5 star review
PAUL KRASSNER has long been known for quick wit and sharp-tongued satire. What isn’t as well known is that the man is also a crackerjack investigative journalst. Throughout his long career, Paul has been on the scene to report on (and sometimes become personally embroiled in) many major news stories of our time.

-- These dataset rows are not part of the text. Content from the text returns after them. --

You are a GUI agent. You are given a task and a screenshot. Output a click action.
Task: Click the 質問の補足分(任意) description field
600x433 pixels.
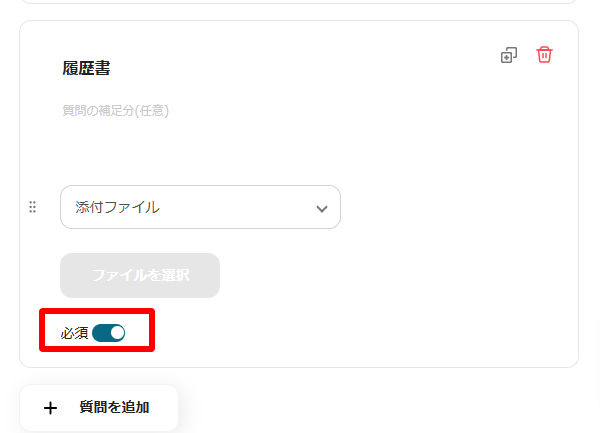116,111

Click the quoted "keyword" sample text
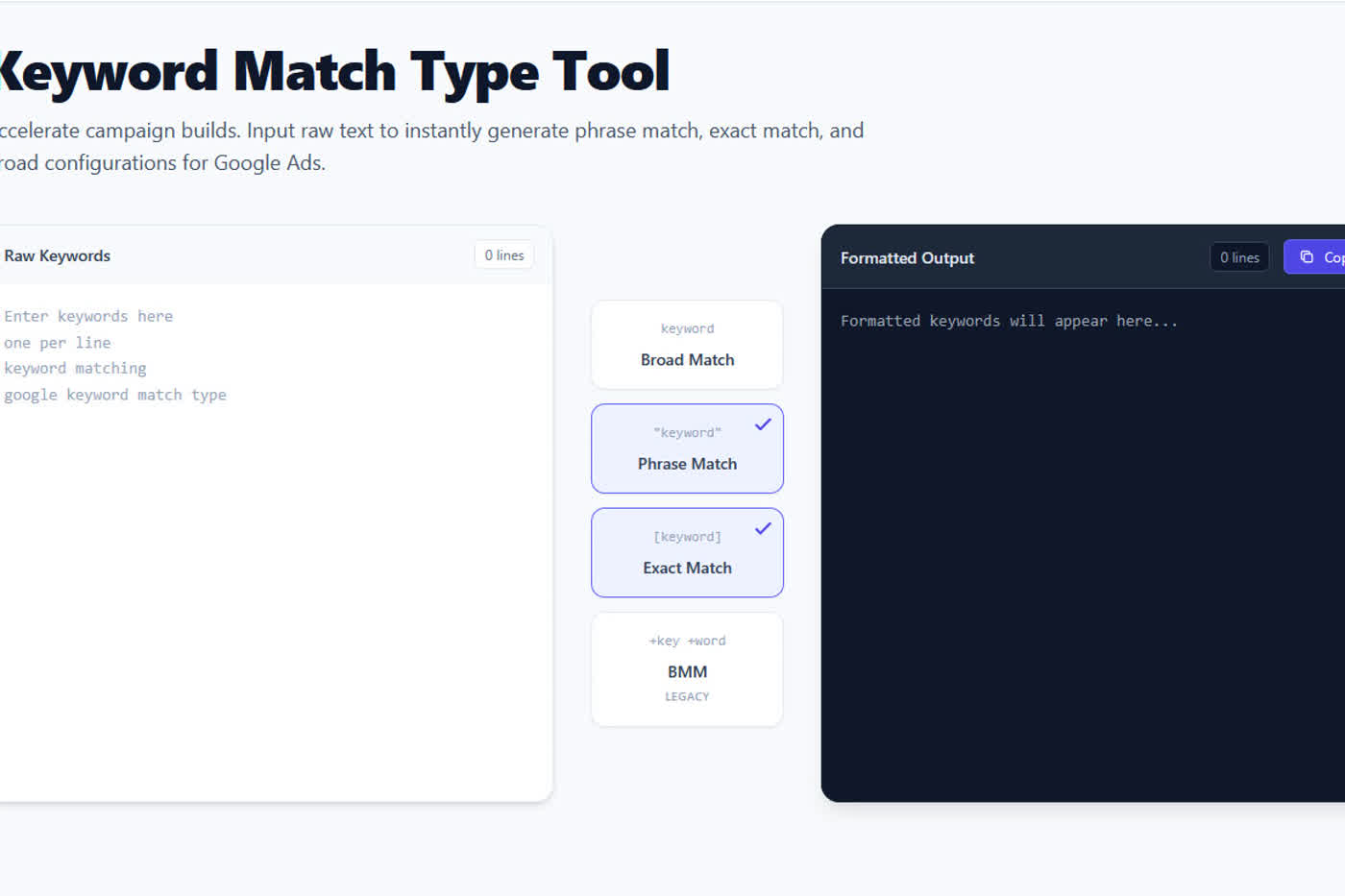(687, 433)
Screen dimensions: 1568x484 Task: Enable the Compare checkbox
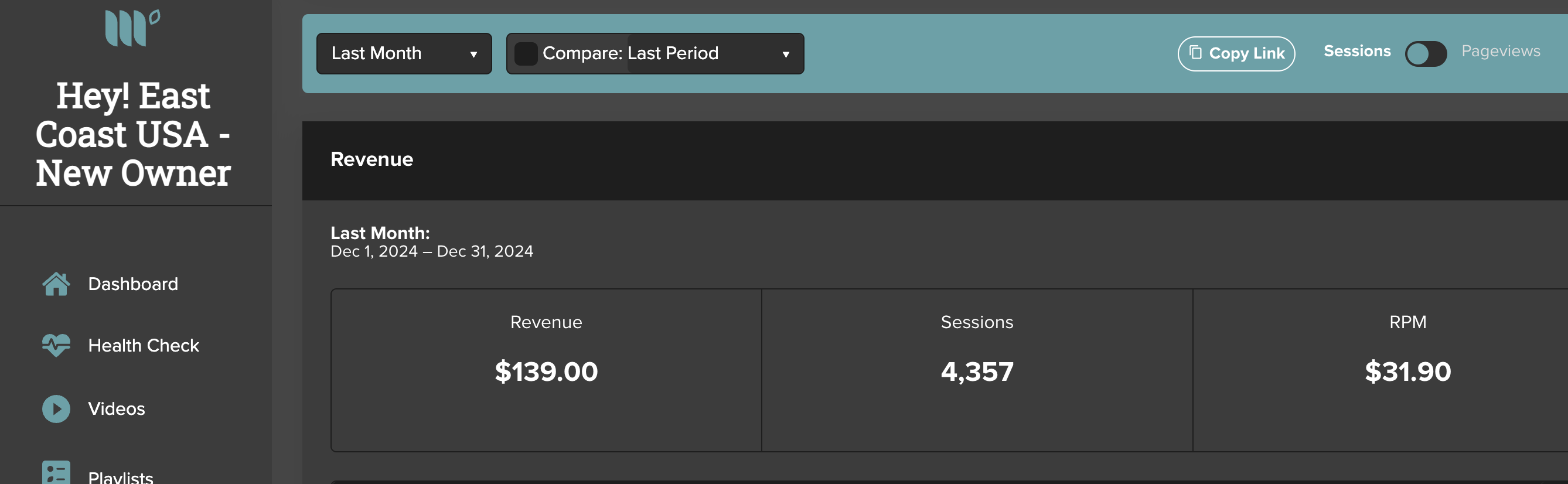(x=526, y=53)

Patty Hearst & The Twinkie Murders: A Tale of Two Trials plus “Why was Michelle Shocked Shell-Shocked?” and “Reflections of a Realist” Outspoken Interview, is a book title that leads the prospective reader to imagine this is another of Paul’s satirical romps. Beneath the covers it quickly becomes evident that this work is not satire, but a down-and-dirty take-no-quarter name names and kick butt masterful treatise of journalistic reporting and historical value.
The 1970s was a
period of broad social upheaval, a great deal of which was taking place
in or related to San Francisco, California, and Paul Krassner was there
in the beautiful City By The Bay to report on it.
For a
while it seemed as if each day’s newspaper headlines became more
shocking, more alarming, and curiouser and curiouser. Krassner’s book
will bring you face to face with significant historical events such as
the abduction of newspaper heiress Patricia Campbell Hearst by the
Symbionese Liberation Army, and her conviction for participation in a
bank robbery; the murder spree of San Francisco supervisor Daniel James
White, who assassinated supervisor Harvey Milk and Mayor George Moscone
at City Hall; the Jonestown Massacre, in which the San Francisco
area-based Peoples Temple under the leadership of politically connected
and respected Jim Jones, engaged in a “mission” in Guyana resulting in
the murder of Congressman Leo Ryan and the mass-suicide or mass-murder
of 918 Temple members; the White Night Riots, in which San Francisco’s
gay community, outraged by the lenient sentencing given to Dan White
for the killing of Moscone and Milk, erupted into street demonstrations
that turned brutally violent (and in which Krassner, a reporter for
publications including the San Francisco Bay Guardian, the Berkeley
Barb, Playboy magazine and The Nation, was chased by frenetic police
officers, thrown to the ground, and so severely beaten with truncheons
that he became crippled for life).
No, this is definitely not a book of satire. It is a no-holds-barred look back at a time of great unrest that ultimately brought about extensive changes in our society. In the who-what-where-when-why style of journalistic reporting, Patty Hearst & The Twinkie Murders: A Tale of Two Trials offers up salient recollections regarding hundreds of people, places, things, events and circumstances that have influenced the world in which we live today.
Buy this book and read it now. It is as important as it is spellbinding.
Joseph Robert Cowles has been there and done that for far more years than he cares to discuss.